She starts a new job on campus and is in intensive training this weekend and starts Monday, the day of the funeral. My DH was upset that she said couldn't get out of training on Sunday for the wake at least, but truth is, if she misses training she will be behind in everything and might even lose her job. This job is a fantastic and necessary opportunity for her. The experience will be key, and she will be saving to buy a car to commute next year. When I called her to see if she could miss the last training session, she began to cry and said, "I can't make these decisions!". My DH was pressuring me to find out her schedule, so that's when I called and she got upset. It is a job in computers.
What would you tell the relatives? (some of which we do not have a good relationship with) A few words to say that will diffuse the fact that even though her college is close by, she is unable to be there.

Answer Question
 
Anonymous

Asked by Anonymous at 9:29 AM on Jan. 19, 2013 in General Parenting

Answers (15)
  • Tell them the truth , if they don't like it to bad.
    funlovinlady

    Answer by funlovinlady at 9:32 AM on Jan. 19, 2013

  • I would tell them the truth, and then I'd tell them bluntly that she's feeling bad enough, and they do not need to add to her pain.

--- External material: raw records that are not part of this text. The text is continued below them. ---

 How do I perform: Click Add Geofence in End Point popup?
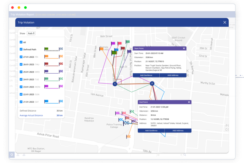pyautogui.click(x=151, y=130)
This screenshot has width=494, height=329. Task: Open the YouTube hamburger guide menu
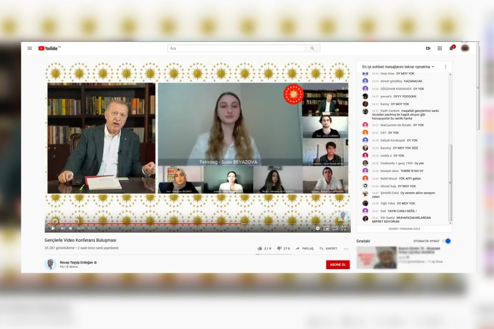[29, 48]
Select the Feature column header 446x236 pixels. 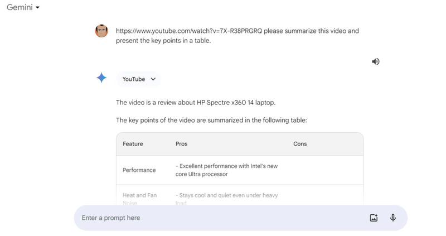[x=133, y=144]
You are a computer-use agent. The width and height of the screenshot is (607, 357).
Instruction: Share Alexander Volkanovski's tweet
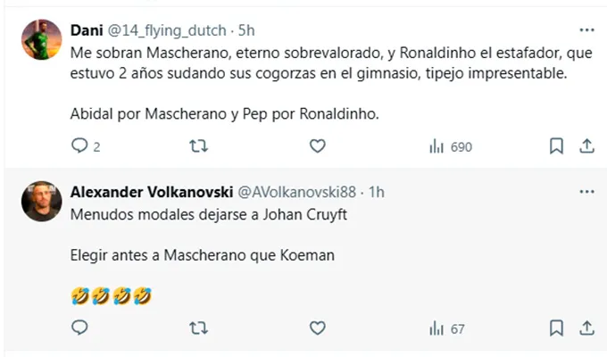(x=586, y=328)
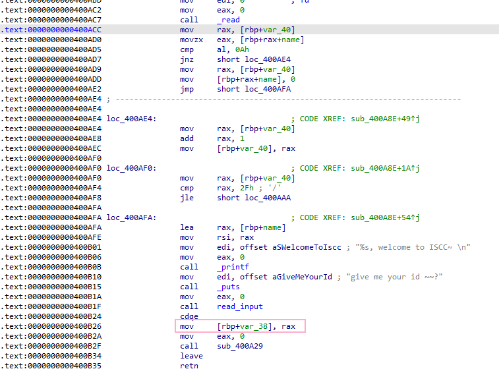Click the loc_400AE4 label definition
The width and height of the screenshot is (499, 371).
tap(131, 119)
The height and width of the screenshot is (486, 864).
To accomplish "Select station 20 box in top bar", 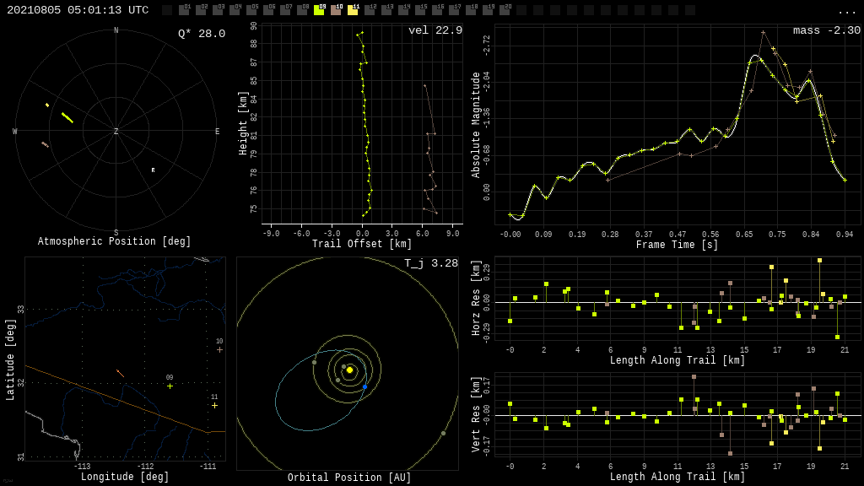I will point(505,10).
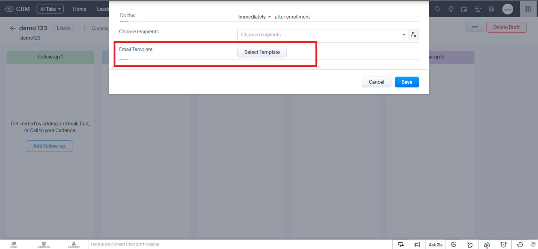Viewport: 538px width, 249px height.
Task: Save the follow-up settings
Action: coord(407,82)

    Was she close to her grandmother?
    wendythewriter

    Answer by wendythewriter at 9:39 AM on Jan. 19, 2013

  • The truth...
    charlotsomtimes

    Answer by charlotsomtimes at 9:41 AM on Jan. 19, 2013

  • I agree with funlovin, but I'd also like to add that she (and maybe with yours and DH's help) can buy a flower arrangement to send to the funeral home.
    mommy_jules

    Answer by mommy_jules at 9:43 AM on Jan. 19, 2013

  • I would layout the truth but the true matter is that even inmates in jail get a pardon for a day to attend funeral sometimes.....I think any employer would see this as an exceptional event, and one day would not make all that much of a difference....some people can't deal with funeral services, and she might be one of them...
    older

    Answer by older at 9:44 AM on Jan. 19, 2013

  • wendy, not particularly, as my MIL was very religious and my DD is a feminist, so in a way, the relationship was respectful, but not real close. My MIL was extremely old fashioned and selfless to a fault. Had a hard time just letting people do things for her and also letting herself have fun for the sake of fun. Her church was/is very restrictive. No dancing, music, wearing makeup, jewelry, pants. Hair never cut and always in a bun! The church will not even allow pictures/collages at the wake or funeral. That said, I know my DD would come if she could.
    Anonymous

    Comment by Anonymous (original poster) at 9:45 AM on Jan. 19, 2013

  • Forgot to mention only 2 floral arrangements allowed. Also, they are not allowed to watch television. My daughter is definitely someone who needs to be at the top of her game, and not at all outside of the loop because of missing something...trust me she is worrying what the family will say about her absence...
    Anonymous

    Comment by Anonymous (original poster) at 9:50 AM on Jan. 19, 2013

  • The truth. When someone is young and in college there are many situations that have to be done on a timeframe. If people cannot understand that then too bad.
    booklover545

    Answer by booklover545 at 10:12 AM on Jan. 19, 2013

  • Just tell the truth. Don't make excuses. Use the words "she felt," "she chose," "she believes," etc. There is no right or wrong involved in this, but a decision had to be made, and your daughter is the one who has to make it.
    NannyB.

    Answer by NannyB. at 10:12 AM on Jan. 19, 2013

  • I agree with the above, tell the truth. If she feels badly about missing, maybe she'll regretfully need to reconsider her priorities. In this case, her grandma may well have wanted her to stay with the job.